USE CASE

Site migration broken-link validation: catch the 8,000 dead redirects before the client does.

Every CMS migration, domain change, or site re-platform leaves a trail of broken redirects, soft 404s, and lost link equity. Run a pre-flight check on the legacy URL list, run a post-flight check on the new infrastructure, hand the client a report that shows the migration didn't cost them traffic.

The migration pattern that goes wrong

The story is the same every time. A client decides to move from WordPress to Webflow, or from a custom platform to Shopify, or to consolidate three sub-domains under one. The dev team builds the new site. The team writes redirect rules for the major URLs. The migration ships on a Friday.

Two weeks later, the client emails: "our organic traffic dropped 30%, what happened." The post-mortem reveals the redirect rules covered the top 200 URLs, missed the long-tail 7,800. Those 7,800 URLs are now 404, every backlink pointing to them is dead, every Google ranking they accumulated is gone.

The fix takes weeks of catching up. The client doesn't forget. Most of the damage was avoidable with a pre-flight URL check that the dev team didn't prioritize because it wasn't in scope.

The pre-flight check (before migration)

The starting point is the complete URL inventory of the legacy site. Sources to combine:

  • Sitemap. Pull whatever the legacy CMS exposes. Most miss orphaned pages.
  • Google Search Console export. Every URL Google has ever indexed for this site. Often 2-5x larger than the sitemap.
  • Backlink export from Ahrefs / Semrush / Majestic. Every URL on this site that anyone has linked to externally. These are the URLs whose link equity matters most.
  • Server log mining. If the dev team can pull access logs, every URL that's been requested in the last 6-12 months. This catches the long tail.
  • Internal navigation crawl. Every URL the site's own internal linking exposes.

Combined and deduped, that's the list. Run it through the checker against the current production legacy site to get a baseline of which URLs return 200 today, which already return redirects, which are dead at present.

The redirect-rule audit

Once you have the legacy URL list, hand it to the dev team building the new site. They write redirect rules. You run a post-flight check on the staging environment with the redirect rules applied: every legacy URL → expected destination on the new site.

The check surfaces:

  • URLs with no redirect rule. They return 404 on the new site. The biggest source of post-migration traffic loss.
  • URLs with broken redirect chains. Legacy URL redirects to a destination that itself redirects, or worse, to a destination that 404s. Each hop is a chance to lose link equity.
  • URLs where the redirect lands on the wrong page. Compare the new destination's page content against the legacy URL's content. A redirect that lands on the homepage when the user expected a product page is technically a 200 but functionally a 404.
  • Soft 404s on the new site. Pages that return 200 with no useful content, often a custom "page not found" rendered with status 200. Google treats these as 404s for ranking purposes.
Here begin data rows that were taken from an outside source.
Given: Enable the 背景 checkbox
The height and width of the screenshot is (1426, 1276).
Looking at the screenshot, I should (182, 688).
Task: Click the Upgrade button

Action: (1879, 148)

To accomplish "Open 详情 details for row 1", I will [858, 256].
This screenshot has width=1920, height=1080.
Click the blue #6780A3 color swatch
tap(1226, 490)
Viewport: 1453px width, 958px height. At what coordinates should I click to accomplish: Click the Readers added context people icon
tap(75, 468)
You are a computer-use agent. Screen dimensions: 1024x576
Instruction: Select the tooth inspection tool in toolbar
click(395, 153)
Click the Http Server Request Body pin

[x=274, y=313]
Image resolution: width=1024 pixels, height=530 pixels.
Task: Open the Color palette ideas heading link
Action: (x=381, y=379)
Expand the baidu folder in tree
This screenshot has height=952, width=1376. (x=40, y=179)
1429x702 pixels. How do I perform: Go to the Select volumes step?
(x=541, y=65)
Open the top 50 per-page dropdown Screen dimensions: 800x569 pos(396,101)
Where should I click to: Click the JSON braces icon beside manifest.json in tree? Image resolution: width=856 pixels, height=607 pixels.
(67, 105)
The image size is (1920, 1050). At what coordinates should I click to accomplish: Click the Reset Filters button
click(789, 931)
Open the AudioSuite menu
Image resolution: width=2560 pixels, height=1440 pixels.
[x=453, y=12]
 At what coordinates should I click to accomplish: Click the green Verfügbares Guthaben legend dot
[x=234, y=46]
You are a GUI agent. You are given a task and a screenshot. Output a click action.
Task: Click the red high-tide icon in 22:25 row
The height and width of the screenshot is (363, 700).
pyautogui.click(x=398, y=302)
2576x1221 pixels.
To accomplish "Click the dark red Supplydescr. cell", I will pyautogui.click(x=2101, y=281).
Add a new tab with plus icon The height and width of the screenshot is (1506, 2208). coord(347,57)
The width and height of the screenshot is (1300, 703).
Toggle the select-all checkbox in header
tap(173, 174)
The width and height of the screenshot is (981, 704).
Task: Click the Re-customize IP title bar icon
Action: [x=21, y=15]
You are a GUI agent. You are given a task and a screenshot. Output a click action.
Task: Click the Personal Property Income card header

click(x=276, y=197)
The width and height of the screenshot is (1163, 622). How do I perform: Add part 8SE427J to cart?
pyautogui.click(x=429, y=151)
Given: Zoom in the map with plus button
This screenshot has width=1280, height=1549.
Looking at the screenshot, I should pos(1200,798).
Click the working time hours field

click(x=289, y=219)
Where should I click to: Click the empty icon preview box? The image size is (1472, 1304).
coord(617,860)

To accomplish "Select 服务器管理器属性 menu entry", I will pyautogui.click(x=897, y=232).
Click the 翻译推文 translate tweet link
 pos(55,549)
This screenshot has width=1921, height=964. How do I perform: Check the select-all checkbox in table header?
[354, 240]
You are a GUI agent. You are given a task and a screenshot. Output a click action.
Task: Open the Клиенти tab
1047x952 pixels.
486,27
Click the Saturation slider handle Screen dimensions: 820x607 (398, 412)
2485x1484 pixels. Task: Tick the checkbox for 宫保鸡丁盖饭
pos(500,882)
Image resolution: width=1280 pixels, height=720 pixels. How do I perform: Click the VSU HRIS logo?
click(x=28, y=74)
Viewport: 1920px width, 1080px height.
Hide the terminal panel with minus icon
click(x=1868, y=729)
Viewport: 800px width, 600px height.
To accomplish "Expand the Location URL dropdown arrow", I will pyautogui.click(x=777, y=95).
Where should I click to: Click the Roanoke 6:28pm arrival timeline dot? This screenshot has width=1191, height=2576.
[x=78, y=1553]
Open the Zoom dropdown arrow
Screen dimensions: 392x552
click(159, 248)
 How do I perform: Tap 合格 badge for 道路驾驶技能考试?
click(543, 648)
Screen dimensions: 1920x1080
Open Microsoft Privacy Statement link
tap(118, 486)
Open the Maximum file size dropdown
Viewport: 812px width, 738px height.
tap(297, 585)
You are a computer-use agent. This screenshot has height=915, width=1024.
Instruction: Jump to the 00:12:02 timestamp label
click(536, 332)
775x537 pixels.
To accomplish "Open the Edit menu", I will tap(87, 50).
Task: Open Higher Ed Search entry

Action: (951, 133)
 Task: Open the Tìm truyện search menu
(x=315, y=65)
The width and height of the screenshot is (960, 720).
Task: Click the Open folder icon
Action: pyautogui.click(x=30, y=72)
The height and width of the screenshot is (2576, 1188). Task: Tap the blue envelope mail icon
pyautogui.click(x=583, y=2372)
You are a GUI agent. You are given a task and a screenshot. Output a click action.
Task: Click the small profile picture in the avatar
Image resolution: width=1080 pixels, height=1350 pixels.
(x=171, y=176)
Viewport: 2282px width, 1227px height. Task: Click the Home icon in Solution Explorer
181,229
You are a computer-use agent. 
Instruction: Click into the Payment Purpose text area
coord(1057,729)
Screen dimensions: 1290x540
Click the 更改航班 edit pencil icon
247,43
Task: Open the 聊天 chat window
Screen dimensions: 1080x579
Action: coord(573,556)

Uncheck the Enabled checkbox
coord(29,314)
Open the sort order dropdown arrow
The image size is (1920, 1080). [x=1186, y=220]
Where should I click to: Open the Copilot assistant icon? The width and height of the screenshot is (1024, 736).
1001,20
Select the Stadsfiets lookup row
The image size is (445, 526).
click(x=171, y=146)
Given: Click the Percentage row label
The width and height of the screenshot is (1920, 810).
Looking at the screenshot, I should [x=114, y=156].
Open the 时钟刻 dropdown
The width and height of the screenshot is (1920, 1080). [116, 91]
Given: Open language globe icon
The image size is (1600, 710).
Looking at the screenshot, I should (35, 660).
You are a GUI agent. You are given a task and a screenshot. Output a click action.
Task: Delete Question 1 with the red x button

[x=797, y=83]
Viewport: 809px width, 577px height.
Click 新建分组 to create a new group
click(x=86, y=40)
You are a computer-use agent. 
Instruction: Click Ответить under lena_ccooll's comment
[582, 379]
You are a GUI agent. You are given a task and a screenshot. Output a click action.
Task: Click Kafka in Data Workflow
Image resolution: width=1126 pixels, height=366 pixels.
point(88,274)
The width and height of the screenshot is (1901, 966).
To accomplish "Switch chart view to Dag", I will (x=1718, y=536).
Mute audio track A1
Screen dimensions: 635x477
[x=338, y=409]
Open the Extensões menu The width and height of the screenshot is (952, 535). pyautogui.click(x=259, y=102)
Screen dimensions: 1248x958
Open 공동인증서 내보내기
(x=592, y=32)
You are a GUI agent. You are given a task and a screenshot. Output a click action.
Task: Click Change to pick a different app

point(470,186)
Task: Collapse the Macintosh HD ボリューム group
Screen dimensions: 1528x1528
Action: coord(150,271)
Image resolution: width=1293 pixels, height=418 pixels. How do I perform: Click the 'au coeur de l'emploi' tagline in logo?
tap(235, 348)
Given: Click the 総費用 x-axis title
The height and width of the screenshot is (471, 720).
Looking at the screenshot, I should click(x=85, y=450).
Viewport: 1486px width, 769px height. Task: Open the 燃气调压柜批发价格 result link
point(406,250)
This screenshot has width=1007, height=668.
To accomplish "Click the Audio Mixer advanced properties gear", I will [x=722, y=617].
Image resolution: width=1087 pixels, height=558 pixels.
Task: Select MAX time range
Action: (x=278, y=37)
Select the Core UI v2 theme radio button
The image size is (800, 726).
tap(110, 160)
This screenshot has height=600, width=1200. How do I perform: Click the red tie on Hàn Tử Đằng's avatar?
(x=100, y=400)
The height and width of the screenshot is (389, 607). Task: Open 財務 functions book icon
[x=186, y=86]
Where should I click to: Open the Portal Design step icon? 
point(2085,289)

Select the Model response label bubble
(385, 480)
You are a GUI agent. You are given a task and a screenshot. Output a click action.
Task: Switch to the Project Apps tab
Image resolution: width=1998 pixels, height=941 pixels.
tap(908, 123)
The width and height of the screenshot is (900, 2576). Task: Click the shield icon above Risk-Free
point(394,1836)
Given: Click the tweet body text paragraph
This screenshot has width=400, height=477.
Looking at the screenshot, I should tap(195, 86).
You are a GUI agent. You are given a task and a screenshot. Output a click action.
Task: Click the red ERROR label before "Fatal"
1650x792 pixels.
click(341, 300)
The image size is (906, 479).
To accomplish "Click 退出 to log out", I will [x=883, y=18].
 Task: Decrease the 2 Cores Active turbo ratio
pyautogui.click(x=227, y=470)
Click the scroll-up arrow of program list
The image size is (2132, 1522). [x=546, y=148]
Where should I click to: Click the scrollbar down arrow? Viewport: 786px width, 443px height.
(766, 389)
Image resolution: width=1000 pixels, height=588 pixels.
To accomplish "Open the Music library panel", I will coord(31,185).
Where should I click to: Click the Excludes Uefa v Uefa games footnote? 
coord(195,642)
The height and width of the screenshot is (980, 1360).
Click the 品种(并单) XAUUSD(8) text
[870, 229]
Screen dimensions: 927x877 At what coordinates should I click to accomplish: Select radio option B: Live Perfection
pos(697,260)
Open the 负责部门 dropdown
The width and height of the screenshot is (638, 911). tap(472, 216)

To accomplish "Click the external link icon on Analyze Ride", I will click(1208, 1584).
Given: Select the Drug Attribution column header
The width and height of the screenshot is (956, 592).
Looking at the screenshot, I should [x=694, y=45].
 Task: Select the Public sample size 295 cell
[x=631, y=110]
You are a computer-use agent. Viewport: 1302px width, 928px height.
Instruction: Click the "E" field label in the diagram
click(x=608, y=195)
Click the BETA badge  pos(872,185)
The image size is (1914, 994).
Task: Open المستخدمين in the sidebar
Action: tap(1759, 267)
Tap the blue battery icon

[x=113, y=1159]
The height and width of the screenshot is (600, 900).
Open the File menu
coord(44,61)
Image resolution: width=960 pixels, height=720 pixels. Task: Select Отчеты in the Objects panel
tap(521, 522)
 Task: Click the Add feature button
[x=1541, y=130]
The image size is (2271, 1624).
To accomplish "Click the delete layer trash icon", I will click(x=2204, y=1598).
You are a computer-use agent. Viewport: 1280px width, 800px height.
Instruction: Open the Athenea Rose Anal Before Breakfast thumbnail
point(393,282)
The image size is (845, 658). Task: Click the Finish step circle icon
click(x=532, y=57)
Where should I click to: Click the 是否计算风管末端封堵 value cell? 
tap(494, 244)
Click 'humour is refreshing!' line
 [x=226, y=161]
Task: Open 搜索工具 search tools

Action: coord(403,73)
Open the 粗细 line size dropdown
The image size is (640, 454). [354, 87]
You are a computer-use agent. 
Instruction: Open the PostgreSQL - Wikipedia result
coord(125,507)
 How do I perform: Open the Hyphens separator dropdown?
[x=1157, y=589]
The post-flight check (after migration)

The migration ships. Within 24 hours, run the same legacy URL list against the production new site. Catch:

  • Anything that worked in staging but broke in production (different env vars, different redirect ordering, CDN cache issues).
  • New errors introduced by load (the new infra works at 1 RPS in staging, surfaces 502s under real traffic).
  • URLs the staging redirect map missed.

Then schedule the same check daily for the first month. Catch regressions in real time, before traffic and rankings drop.

The value to the client

For agencies billing the migration as a project, this is the difference between a migration that ends with "you missed 7,000 redirects, our traffic tanked" and one that ends with "here's a report showing 99.4% of legacy URLs resolve correctly on the new site, with the 0.6% remaining flagged for your dev team."

Same migration, different deliverable, different perception of the agency's competence.

Pricing fit

Migration audits are spiky. A 50,000-URL legacy audit followed by daily monitoring for 30 days fits comfortably inside the agency-tier monthly URL pool. For one-off migrations of larger sites (200K+ URLs), the credit-pack model on the standard tier covers it without committing to the agency tier.

For agencies running migrations as a recurring service line, the agency tier with multi-client workspaces means each migration gets its own bucket, history is preserved, and the deliverable for each is branded.

The shape of the deliverable

A typical migration audit report:

  1. Cover page. Agency-branded, "Pre-migration audit for [client]" or "Post-migration validation for [client]."
  2. URL inventory summary. Total URLs scanned, sources combined, dedup count.
  3. Pre-migration baseline. Status distribution on legacy site at time of audit.
  4. Redirect-rule coverage. Of N legacy URLs, X have redirect rules, Y are missing.
  5. Post-migration validation. What survived, what broke, sorted by link equity if backlink data was provided.
  6. Recommended actions. Prioritized list of redirect rules to add or fix.
  7. Daily monitoring summary. First 30 days of health, regression detection.